Rising labour costs, regulatory pressures, flat or declining funding streams and greater consumer expectations are converging to challenge even the most resilient providers. For many NFP organisations the instinctive response has been to double down on short-term internal tightening operations, this often means improving service delivery efficiency, stabilising workforce capacity and controlling costs.
Fine-tuning operations alone is no longer enough.
If NFPs continue to rely on a narrow set of short-term internal levers, they risk missing out on impact growth opportunities and being overtaken by external structural challenges that require fundamentally different long-term strategic solutions.
How can NFPs establish a foundation for commercial sustainability and impact growth?
This moment calls for broader, bolder strategic levers.
This involves making moves beyond incremental optimisation and toward reshaping how organisations create long-term value, build resilience and fund greater impact. Here, we identify 4 high-potential strategic levers that are relevant for NFPs across the care and support economy.
1. Unlocking ‘lazy assets’ on the balance sheet
NFPs often sit on underutilised land, buildings and other revenue-generating assets, yet struggle to invest in service redesign, technology, or workforce capability. In a capital-constrained environment, optimising property and balance sheets is an immediate and essential lever to unlock funds for mission-critical investment in transformation.
Organisations can convert passive assets into active enablers of strategy by recycling underperforming or no longer fit-for-purpose assets, exploring co-location models that unlock new revenue streams, pursuing sale-and-leaseback arrangements to free up capital, selling or divesting from non-core profit centres or leveraging secure assets to access debt capital.
These mechanisms are already reshaping other sectors; NFPs that embrace them early will gain headroom for transformation and growth rather than operating under continual capital constraint.
As a first step on this journey, boards and executive teams must review and reimagine the potential of organisational assets and develop an asset strategy that unlocks impact and commercial value.
2. Reimagining the role of charities: new organisational forms and business models
A growing number of mission-led organisations are challenging the assumption that charities are non-commercial, inflexible and confined to being price-takers. Instead, they are deliberately rethinking business models and legal form as a strategic lever using joint ventures and hybrid vehicles to unlock purpose through agility and specialisation.
These new approaches:
- unlock access to capital, partnerships and capabilities that traditional structures often cannot
- protect core services while creating space for innovation outside business-as-usual constraints
- promote new perspectives on how impact and purpose can be realised.
Platform-based and hybrid models show how service systems can be reshaped around consumer choice, workforce flexibility and scalable economics. Internationally, legal forms such as the UK’s Community Interest Companies demonstrate how access to growth capital and mission delivery can be balanced through deliberate design.
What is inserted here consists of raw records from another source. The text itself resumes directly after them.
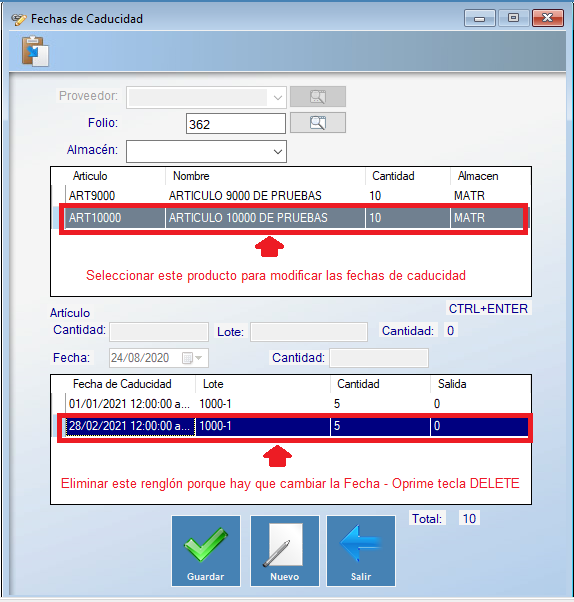This screenshot has width=574, height=602.
Task: Click the Guardar green checkmark button
Action: pyautogui.click(x=206, y=551)
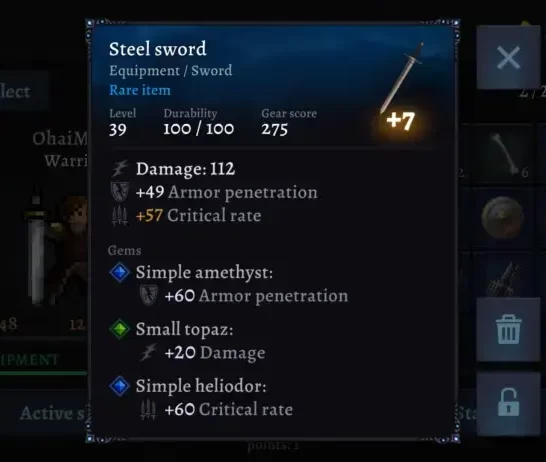Image resolution: width=546 pixels, height=462 pixels.
Task: Click the Gear score 275 value
Action: [274, 130]
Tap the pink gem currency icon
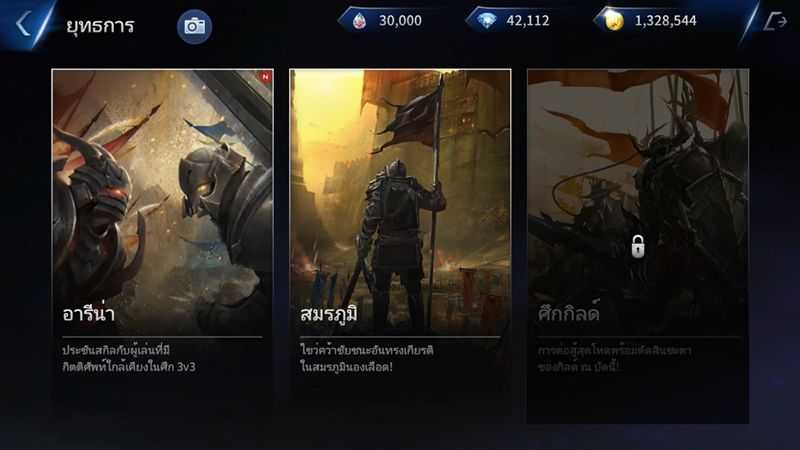This screenshot has width=800, height=450. pyautogui.click(x=359, y=21)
Franchising is a form that few NFPs have explored the strategic potential of. It provides a compelling mechanism for efficiently and effectively scaling impact by replicating successful service models whilst leveraging the capacity, relationships and know-how of local providers. This model has typically not been explored due to a lack of critical capabilities required to successfully lead and run a franchising model.
Many boards and executive teams worry that these shifts introduce unnecessary structural complexity on top of already complex operations. What is often missed is the opportunity cost: constrained innovation and agility, limited capability specialisation, reduced capacity to incubate new models and a less deliberate approach to managing risk.
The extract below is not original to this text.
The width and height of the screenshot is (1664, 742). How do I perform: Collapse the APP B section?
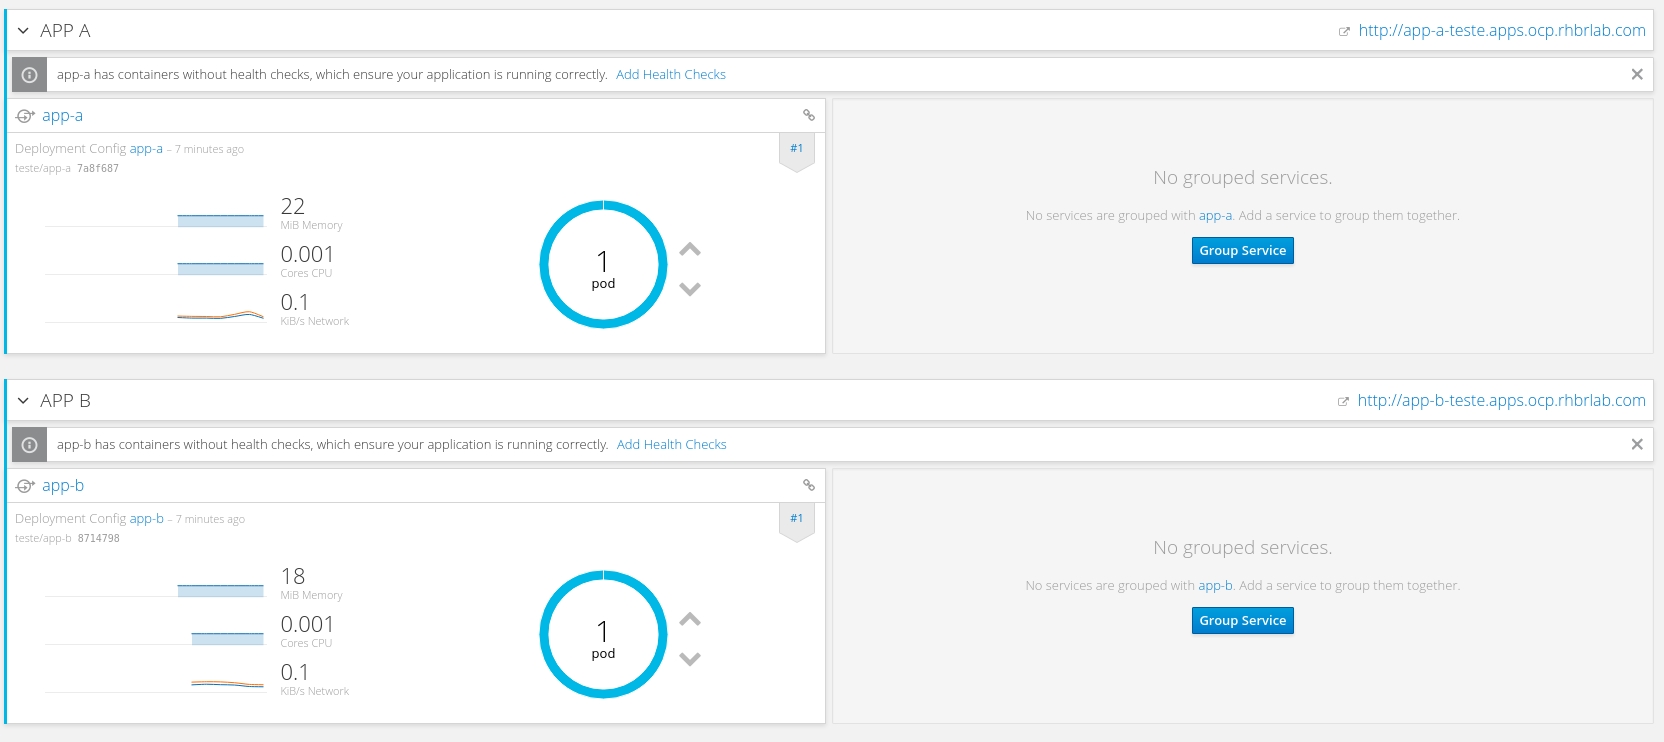click(23, 401)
In a stretched care and support economy, the organisations likely to thrive will keep purpose at the centre whilst exploring new ways to unlock their strategic and impact potential.
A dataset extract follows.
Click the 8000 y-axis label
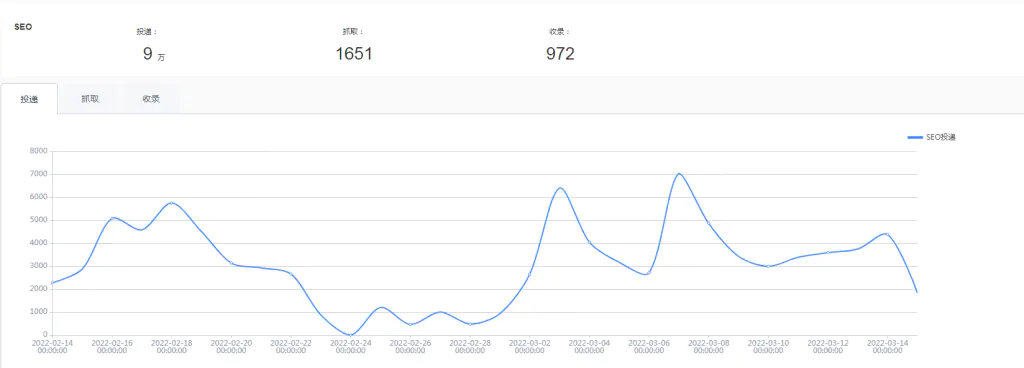Viewport: 1024px width, 368px height. click(39, 151)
A first step on this journey might include exploring case studies of compelling alternative organisational forms and business models that unlock opportunities for greater impact and commercial value.
3. Creating value through group structures
Many successful corporate sectors use multi-brand or group structures to drive flexibility, diversify revenue and reach differentiated market segments.
For NFPs, group models offer similar opportunities:
- tailoring brands to different client cohorts and geographies without duplicating overhead
- invest in services that have impact growth potential – including through franchising
- incubate innovation
- separate services with different risk profiles
- scale shared services
- create value through property and investment assets.
This is a strategic organisational architecture conversation, not an operational one – and its potential is largely underexplored in the care and support economy – with some notable exceptions.
A first step on this journey might include identifying the business units and services that are not achieving their strategic potential because they are constrained by the current structure (e.g. misaligned brand, unable to pursue new growth opportunities, starved of investment, sub-scale or tax inefficient) and identifying potential solutions.
4. Using strategic M&A as a tool for impact growth and service system resilience
Consolidation is happening around the sector – but not always strategically and often driven by survival. For NFPs, M&A should not just be about ‘getting bigger’; it is about getting more capable and scaling impact.
When done well, M&A can enable greater impact, unlock scale economies, and strengthen organisational resilience. However, boards and executives are often reactive in relation to M&A and, for example, can fail to exit assets in a timely manner, which often leads to disorderly exits and eroded economic value.
Additionally, M&A is essential for service system resilience by preserving service continuity and protecting vulnerable communities from provider exits. However, current resistance and regulatory/legal barriers to M&A are a drag on overall system impact and efficiency.
A first step on this journey might include NFP leaders rethinking the potential of M&A, not as a last resort, but as a proactive lever for futureproofing, transformation and impact growth.
What this means for the sector
This is a moment for proactive strategic redesign for impact growth, not reactive survival.
The sector cannot afford to keep fighting today’s challenges with yesterday’s toolkit. NFPs must expand their strategic imagination and draw from a full suite of options used across high-performing industries.
The organisations that thrive in the next decade won’t be the ones that operate the leanest – they will be the ones that think and act the boldest – the ones that understand the service delivery systems they operate within and act both individually and collectively to achieve greater impact.
Where to from here
To help leadership teams move from exploration to action, we facilitate ‘Strategic Options Workshops’ tailored for executive teams and boards, or both.
The session includes:
- exploration of one or more strategic levers (capital, M&A, group models, asset optimisation)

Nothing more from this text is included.